Recent reports of rear chassis/floor corrosion, but that could just be that particular car.
Hoggy.


----------



## wsantos (Sep 7, 2020)

Diamondsangel said:


> Off to look at a mk2 tommorro high millage at 150 part service history but looks very nice anything i need to be looking at inparticular cant wait to get started forum stickers are ready to go lol cheers


I'd be very weary to buy a TT with just part service history and 150K miles. What year is it? I recently bought a 2008 model with less than 60K miles in Harrogate for £6.9K, manual, 2WD in absolute pristine condition, full service history.

What spec is it and what's the asking price?

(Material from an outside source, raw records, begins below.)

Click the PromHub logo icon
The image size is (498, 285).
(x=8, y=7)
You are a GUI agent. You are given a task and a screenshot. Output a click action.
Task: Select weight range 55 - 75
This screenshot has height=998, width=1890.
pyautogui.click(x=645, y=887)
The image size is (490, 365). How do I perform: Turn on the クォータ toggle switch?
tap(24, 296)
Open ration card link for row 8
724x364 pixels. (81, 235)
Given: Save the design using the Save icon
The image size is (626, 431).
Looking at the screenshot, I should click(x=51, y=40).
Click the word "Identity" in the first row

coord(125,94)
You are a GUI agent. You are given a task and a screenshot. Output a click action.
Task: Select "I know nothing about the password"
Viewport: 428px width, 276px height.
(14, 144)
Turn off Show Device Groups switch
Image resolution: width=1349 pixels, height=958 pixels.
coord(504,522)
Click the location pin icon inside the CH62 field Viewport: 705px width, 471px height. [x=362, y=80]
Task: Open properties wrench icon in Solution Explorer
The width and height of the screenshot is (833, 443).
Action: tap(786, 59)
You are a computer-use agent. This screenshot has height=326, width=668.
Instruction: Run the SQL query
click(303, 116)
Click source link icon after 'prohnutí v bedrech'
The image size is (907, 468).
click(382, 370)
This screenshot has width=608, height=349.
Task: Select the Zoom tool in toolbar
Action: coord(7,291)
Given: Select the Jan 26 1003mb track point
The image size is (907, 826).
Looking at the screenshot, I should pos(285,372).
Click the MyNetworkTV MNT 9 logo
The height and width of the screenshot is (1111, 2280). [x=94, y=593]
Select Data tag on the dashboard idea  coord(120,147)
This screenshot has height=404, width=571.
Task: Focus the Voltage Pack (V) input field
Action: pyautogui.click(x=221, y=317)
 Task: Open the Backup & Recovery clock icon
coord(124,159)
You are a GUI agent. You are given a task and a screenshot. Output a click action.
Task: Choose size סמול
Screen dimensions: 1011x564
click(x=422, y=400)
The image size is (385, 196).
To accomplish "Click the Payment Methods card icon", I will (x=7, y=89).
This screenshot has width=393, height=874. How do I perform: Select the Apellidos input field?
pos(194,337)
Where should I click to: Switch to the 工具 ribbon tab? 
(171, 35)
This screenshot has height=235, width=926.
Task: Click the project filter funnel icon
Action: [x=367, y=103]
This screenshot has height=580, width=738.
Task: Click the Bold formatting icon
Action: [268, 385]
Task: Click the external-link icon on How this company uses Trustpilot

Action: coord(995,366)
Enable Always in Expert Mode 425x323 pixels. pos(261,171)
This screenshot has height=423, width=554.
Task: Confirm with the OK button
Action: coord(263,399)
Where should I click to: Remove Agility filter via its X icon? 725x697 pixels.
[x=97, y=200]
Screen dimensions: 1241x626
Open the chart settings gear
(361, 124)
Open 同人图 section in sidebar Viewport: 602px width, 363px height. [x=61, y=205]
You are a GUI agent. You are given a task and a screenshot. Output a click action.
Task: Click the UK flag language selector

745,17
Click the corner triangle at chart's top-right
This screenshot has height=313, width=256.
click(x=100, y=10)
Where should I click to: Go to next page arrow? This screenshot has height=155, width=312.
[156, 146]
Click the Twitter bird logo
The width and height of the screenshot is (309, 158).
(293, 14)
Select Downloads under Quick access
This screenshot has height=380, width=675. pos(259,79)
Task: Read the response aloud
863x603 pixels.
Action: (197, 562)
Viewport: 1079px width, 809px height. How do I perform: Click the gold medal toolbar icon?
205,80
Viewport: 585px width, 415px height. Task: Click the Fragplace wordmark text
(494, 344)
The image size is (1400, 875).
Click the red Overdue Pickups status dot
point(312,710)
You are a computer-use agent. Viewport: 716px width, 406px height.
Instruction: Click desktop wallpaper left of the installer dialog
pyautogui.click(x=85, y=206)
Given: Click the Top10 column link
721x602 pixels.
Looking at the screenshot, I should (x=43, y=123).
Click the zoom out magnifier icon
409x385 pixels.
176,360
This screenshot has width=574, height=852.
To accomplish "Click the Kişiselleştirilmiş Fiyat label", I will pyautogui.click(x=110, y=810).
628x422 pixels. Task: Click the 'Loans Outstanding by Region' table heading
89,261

Sent from my SM-G975F using Tapatalk


----------



## Diamondsangel (Oct 2, 2020)

Thanks peeps good list of checks there thats great, its a 2007 petrol manual 2l 200bhp not mapped all as standard red leather interior sat nav asking 3400 but will listen to offers so going for 3000 i got a budget of 3500 ish and will only be doing limited miles as is basically just as a toy lol


----------



## Diamondsangel (Oct 2, 2020)

2wd as no quattro badge?


----------



## YELLOW_TT (Feb 25, 2004)

Welcome


----------



## Diamondsangel (Oct 2, 2020)

YELLOW_TT said:


> Welcome


Hi back lol


----------



## Diamondsangel (Oct 2, 2020)

It was a wreck lol back to drawing board


----------



## YELLOW_TT (Feb 25, 2004)

Diamondsangel said:


> It was a wreck lol back to drawing board


Plenty more out there just take your time and find a good one, took me over a year to find the right qS and that was when they were 2/3 years old


----------